Please find every line in the listing below that contains the string "screenshot", and copy each of those lines.

(Dataset items)
* * * *

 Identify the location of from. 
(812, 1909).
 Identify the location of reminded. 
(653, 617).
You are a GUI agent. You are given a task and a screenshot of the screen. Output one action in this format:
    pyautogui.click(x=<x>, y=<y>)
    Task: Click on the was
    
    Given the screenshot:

* * * *

**Full answer**
You are a GUI agent. You are given a task and a screenshot of the screen. Output one action in this format:
    Given the screenshot:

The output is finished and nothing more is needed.